Según informa El Pais, la estación de La Garriga (Barcelona) se ha convertido en el nuevo punto de partida para los trenes R3 tras la reapertura parcial del servicio. Sin embargo, pese a la recuperación del trayecto entre La Garriga y Ripoll (Girona), apenas se ven pasajeros en el andén. La mayoría opta por los autobuses gratuitos, ya acostumbrados a ellos ante la prolongada renovación de las vías ferroviarias. Los dueños de cafeterías locales y el personal de la estación admiten que solo subsisten gracias a los empleados de Renfe, y no por los viajeros.
Problemas con las conexiones
Para quienes viajan desde Barcelona, el trayecto por la línea R3 ahora comienza con un transbordo en autobús en Fabra i Puig. El autobús llega hasta La Garriga, pero hay al menos media hora de espera entre su llegada y la salida del tren. El motivo es la ubicación incómoda de la parada y la necesidad de caminar casi medio kilómetro hasta la estación. Incluso tras la reanudación del servicio de trenes, muchos siguen prefiriendo el autobús, considerándolo más fiable y rápido pese a las múltiples paradas en cada localidad.
Los pasajeros señalan que el trayecto en autobús dura casi el doble que en coche, mientras que en tren toma unos cuarenta minutos. Sin embargo, debido a las constantes restricciones de velocidad y fallos técnicos, el tren suele sufrir retrasos, paradas inesperadas en el trayecto y problemas con la iluminación. Algunos usuarios admiten que viajar en tren les genera inquietud por la inestabilidad del servicio y la falta de información clara sobre los horarios.
La única línea de vía única
La línea R3 sigue siendo la única en Cataluña donde gran parte del recorrido transcurre por una vía única. Esto genera dificultades adicionales: los trenes deben esperar uno al otro en las estaciones y el retraso de un convoy afecta a toda la línea. Como consecuencia, incluso tras la reapertura parcial del servicio, los vagones permanecen casi vacíos y los pasajeros optan por medios alternativos de transporte.
En el tramo entre La Garriga y Vic, así como de Vic a Ripoll, los autobuses paran en todas las localidades, lo que alarga el trayecto hasta una hora o más. Solo en Vic aumenta el número de pasajeros en el tren, pero al llegar a la última estación, Ripoll, apenas quedan más de diez personas. La mayoría son quienes no ven el autobús como una alternativa conveniente. El resto opta por rutas más rápidas y previsibles.
Largos trabajos y consecuencias
Según El Pais, las obras de rehabilitación en la línea R3 llevan más de dos años en marcha y no concluirán antes de enero de 2027. Se trata de uno de los periodos de interrupción ferroviaria más largos de la historia de la región. Durante este tiempo, los residentes se han acostumbrado a las molestias y muchos han dejado de considerar el tren como una opción de transporte fiable.

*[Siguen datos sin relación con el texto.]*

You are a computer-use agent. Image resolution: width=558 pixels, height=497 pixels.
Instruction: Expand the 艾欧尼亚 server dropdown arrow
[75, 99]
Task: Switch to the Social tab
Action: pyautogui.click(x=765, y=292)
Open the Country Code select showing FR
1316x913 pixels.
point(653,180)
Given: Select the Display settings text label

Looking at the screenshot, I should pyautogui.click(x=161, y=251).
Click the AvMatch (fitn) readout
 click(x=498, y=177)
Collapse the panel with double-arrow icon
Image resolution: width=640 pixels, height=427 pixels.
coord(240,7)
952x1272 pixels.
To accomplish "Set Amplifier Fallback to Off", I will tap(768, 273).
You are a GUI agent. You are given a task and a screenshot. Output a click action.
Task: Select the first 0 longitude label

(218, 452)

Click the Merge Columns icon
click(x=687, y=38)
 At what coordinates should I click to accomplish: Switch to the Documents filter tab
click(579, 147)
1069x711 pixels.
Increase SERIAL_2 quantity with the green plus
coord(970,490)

La comparación del tiempo de viaje entre los diferentes medios de transporte no favorece al tren: mientras en coche el trayecto dura una hora y media, en tren se acerca a las tres horas. A esto se suman horarios poco fiables, averías técnicas frecuentes y falta de información para los pasajeros. Como consecuencia, la línea R3 se ha convertido en un recorrido casi vacío, donde los trenes circulan apenas para los pocos usuarios que permanecen.
En los últimos años, situaciones similares ya se han producido en otras rutas ferroviarias de España. Por ejemplo, las prolongadas obras en líneas de Andalucía y Valencia también provocaron que muchos pasajeros optaran por autobuses o vehículos particulares. En algunos casos, recuperar la confianza en el tren llevó años, y el impacto económico se dejó sentir no solo en el sector del transporte, sino también en los pequeños negocios vinculados al servicio de estaciones y viajeros.